Макаров взял из рук Буженинова небольшой листок бумаги и прочел:
«Начальнику «Дорстроя». Мы, нижеподписавшиеся, рядовые бойцы первой пятилетки, объявляем себя мобилизованными до конца постройки дороги. Мы, люди разных национальностей, объединились в интернациональную бригаду имени Коминтерна. Просим направить нас на самый трудный участок. Подписи: Курбандурды – бригадир, Гельдыев – землекоп, Гао Мин – землекоп, Хатин – землекоп, Хатибулин – землекоп, Ярославцев – землекоп, Приходько – землекоп».
Макаров читает, строчки расползаются у него перед глазами.
– Где они? – спрашивает он, отворачивая голову.
– Все на дороге, – отвечает Буженинов. – А во дворе вас ждет товарищ Ткачев. Приказал не будить. Подождать, пока не проснетесь сами.
…Машина мчится по такиру, рядом с насыпью. Такир, когда сухо, идеальная дорога, и шофер летит с ветерком. Но вот и предгорья.
Машина едет по новой трассе. Дорога расчищена от камней и спланирована. Это то, что Макаров назвал проездом.
Второй, третий четвертый километр. Сейчас за поворотом будет завал.
Шофер старательно крутит баранку, машина плавно разворачивается и выезжает на пятидесятый пикет.
Сердце у Макарова замирает. И вдруг он широко открывает глаза.
Завала нет! Дорога расчищена!
Машина останавливается. Макаров спрыгивает на дорогу и осматривается.
Нет, это действительно так. На протяжении ста метров, всего пикета, дорога расчищена, освобождена от камней. «А может быть, завала-то и не было?» – мелькает у него мысль. Но он замечает, что проезд стал значительно уже и что завал теперь разобран не так тщательно, как тогда, в первый раз.
Наконец он замечает своих людей. Они сидят внизу на камнях, неподвижные, согнув плечи и опустив головы.

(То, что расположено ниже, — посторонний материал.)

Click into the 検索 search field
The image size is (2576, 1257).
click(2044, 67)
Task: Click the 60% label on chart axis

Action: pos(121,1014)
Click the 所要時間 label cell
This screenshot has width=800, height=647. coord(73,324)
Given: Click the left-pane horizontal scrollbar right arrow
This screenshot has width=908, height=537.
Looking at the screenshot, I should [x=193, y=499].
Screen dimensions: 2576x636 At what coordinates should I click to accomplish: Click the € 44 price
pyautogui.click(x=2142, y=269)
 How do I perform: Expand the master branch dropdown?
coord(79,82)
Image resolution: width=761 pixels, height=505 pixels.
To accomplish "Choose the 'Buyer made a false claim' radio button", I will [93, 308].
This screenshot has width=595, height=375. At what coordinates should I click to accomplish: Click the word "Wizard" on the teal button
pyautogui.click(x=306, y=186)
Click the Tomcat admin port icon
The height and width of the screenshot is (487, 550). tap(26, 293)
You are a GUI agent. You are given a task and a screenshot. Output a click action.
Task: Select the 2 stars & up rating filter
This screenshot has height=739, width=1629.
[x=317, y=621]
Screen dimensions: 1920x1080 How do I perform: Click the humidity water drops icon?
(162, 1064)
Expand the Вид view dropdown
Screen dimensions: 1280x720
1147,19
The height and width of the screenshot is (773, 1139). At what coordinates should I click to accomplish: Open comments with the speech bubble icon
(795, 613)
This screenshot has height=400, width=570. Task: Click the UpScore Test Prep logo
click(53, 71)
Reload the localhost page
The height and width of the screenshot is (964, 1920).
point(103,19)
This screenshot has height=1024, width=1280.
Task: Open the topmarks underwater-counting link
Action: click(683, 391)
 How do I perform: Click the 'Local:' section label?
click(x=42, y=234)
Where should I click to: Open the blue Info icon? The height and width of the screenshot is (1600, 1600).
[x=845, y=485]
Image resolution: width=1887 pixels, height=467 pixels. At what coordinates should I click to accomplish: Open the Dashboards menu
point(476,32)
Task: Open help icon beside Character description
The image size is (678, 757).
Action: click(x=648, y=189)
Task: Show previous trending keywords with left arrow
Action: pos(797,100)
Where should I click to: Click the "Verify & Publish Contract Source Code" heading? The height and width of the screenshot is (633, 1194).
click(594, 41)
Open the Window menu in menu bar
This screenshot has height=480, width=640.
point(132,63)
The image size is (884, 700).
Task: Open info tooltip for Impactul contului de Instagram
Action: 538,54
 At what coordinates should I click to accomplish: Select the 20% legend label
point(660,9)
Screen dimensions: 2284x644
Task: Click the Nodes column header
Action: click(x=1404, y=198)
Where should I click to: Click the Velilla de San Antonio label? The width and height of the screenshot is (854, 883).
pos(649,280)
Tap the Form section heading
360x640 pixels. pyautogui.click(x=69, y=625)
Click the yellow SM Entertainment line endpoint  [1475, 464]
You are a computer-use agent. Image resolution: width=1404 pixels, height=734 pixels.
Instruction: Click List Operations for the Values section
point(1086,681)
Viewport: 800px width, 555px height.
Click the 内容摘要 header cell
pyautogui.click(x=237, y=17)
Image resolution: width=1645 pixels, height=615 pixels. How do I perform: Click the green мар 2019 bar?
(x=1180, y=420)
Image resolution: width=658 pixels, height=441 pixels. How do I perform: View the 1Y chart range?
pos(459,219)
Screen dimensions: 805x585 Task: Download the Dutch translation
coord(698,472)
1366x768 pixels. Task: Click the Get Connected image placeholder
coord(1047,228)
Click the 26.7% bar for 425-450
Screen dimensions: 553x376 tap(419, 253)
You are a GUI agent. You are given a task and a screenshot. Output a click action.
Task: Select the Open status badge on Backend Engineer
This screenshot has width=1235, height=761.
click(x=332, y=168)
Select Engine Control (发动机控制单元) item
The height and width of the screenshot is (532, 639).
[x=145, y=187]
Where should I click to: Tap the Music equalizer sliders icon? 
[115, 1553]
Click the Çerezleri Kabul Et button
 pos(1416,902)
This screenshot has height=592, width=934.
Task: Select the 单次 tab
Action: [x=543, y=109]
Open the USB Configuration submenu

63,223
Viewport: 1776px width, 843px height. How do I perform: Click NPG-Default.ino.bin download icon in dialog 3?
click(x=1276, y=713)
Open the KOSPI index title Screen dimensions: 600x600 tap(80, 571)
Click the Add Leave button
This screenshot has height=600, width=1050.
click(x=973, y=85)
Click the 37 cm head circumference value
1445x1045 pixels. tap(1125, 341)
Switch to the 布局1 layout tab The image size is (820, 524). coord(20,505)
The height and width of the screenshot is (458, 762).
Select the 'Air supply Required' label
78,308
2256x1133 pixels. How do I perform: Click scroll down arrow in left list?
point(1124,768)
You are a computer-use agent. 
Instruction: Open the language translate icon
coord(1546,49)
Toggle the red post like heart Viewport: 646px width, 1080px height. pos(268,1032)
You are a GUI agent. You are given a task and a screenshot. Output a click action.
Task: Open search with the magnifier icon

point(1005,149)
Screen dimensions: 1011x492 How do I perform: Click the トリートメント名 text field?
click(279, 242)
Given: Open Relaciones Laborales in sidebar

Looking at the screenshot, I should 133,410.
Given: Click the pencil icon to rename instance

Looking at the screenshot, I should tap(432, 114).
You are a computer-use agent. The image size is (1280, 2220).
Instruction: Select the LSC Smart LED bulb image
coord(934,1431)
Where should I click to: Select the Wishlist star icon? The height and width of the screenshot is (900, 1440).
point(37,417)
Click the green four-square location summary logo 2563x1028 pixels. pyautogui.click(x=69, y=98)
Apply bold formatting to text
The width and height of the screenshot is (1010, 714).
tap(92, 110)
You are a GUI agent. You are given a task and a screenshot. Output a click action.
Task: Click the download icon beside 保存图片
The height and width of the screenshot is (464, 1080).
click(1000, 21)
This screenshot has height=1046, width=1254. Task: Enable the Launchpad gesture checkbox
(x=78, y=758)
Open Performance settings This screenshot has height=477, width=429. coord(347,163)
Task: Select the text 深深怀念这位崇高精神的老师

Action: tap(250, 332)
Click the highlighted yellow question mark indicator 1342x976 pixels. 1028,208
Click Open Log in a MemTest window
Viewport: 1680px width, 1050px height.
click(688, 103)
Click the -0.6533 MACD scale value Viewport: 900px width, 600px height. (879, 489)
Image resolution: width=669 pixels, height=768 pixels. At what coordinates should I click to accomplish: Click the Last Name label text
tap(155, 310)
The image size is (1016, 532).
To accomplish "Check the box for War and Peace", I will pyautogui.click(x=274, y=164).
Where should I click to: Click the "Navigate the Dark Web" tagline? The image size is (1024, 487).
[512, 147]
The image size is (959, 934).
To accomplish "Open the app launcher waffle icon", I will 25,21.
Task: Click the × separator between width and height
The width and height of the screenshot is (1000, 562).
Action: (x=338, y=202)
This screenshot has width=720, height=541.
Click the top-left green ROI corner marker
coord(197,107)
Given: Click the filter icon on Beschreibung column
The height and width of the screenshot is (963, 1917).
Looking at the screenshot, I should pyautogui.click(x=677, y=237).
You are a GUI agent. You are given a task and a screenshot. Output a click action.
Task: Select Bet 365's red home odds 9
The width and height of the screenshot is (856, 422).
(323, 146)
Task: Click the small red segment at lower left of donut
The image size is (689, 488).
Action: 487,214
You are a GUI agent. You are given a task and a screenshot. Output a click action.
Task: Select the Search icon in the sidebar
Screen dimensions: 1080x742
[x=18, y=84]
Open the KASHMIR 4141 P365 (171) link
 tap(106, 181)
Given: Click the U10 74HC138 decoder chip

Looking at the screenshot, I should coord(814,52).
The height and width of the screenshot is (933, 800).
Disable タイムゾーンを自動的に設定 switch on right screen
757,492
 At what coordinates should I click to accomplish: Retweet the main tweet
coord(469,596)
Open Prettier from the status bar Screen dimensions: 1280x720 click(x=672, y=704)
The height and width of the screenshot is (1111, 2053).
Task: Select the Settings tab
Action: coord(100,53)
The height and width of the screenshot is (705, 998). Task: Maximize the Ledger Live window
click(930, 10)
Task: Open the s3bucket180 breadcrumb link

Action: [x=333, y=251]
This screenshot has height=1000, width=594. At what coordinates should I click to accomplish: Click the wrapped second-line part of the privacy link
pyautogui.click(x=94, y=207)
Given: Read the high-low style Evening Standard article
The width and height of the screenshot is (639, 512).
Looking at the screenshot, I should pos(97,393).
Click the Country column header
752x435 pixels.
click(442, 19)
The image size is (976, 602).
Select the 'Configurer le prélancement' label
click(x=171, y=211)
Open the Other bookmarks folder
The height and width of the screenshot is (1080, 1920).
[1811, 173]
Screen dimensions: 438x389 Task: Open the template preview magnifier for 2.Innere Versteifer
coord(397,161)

Макаров сбегает вниз по каменной осыпи, подбегает к Солдатенкову, сидящему на камне в темной от пота рваной рубахе, что-то хочет спросить у него, но молчит.
Молчит и Солдатенков. Просто он не может говорить. Грудь его тяжело подымается, лицо сведено болезненной судорогой.
Макаров прижимает его к себе и хрипло говорит:
– Спасибо, друг!
Взгляд его останавливается на Нине. И она здесь? А кто же сидит рядом с ней? Это Маруся. Милые, славные девчата, нет вам цены, дорогие…
Раздается сиплый гудок машины. Ткачев торопится. Подойдя к машине, Макаров замечает пристальный, внимательный взгляд начальника. Неужели догадался?
– Поехали дальше, – говорит Ткачев. – Придется отвалить тебе пятьдесят тысяч, душегубец!
Машина, пройдя всю трассу, останавливается у буровой вышки на первом участке серного месторождения.
Мирченко приветливо машет рукой. Макаров здоровается с ним, представляет его Ткачеву.
– А мы уже знакомы, – смеется геолог, – в Каракумах встречались.
– Только ли в Каракумах?
– И на Гаудане, и в Кара-Кала, В общем, старые знакомые.
– Что хорошего? – спрашивает Ткачев.
Геолог держит в руках очередной керн, добытый из глубины.
– Вот прошли красноцветную неокамскую толщу, – докладывает он. – Пошла сера. Это титон. А там ниже, за лузитанским ярусом, может быть и уголек. Хорошо?
– Просто здорово, – присаживается на корточки Ткачев. – Значит, шахты пойдут?
– Шахты. Здесь будет большой город, Федор Николаевич.
– Ну вот, – лукаво улыбается Ткачев, обращаясь к Макарову. – А ты говоришь, консервировать!
…Сумерки. Горы, окутанные фиолетовым туманом, отодвигаются все дальше и дальше. Скоро их поглощает густая мгла. Подул ветер. От тугаев потянуло прохладой, запахом воды и камышей. Они уже пожелтели, побурели. Ветер колышет их распустившиеся сиреневые метелки.
Взошла молоденькая, только что родившаяся луна. Она озарила своим золотистым и, как всегда, немного таинственным светом узкие улочки аула, приземистые силуэты усадеб, с возвышающимися над стенами башенками и куполами – куммезами и оммарами.
В конторе «Дорстроя» горит свет. Все помещение освобождено и предоставлено под жилье Федору Николаевичу. Он сидит сейчас за столом, какой-то особенно домашний, в белой нижней рубахе и домашних туфлях.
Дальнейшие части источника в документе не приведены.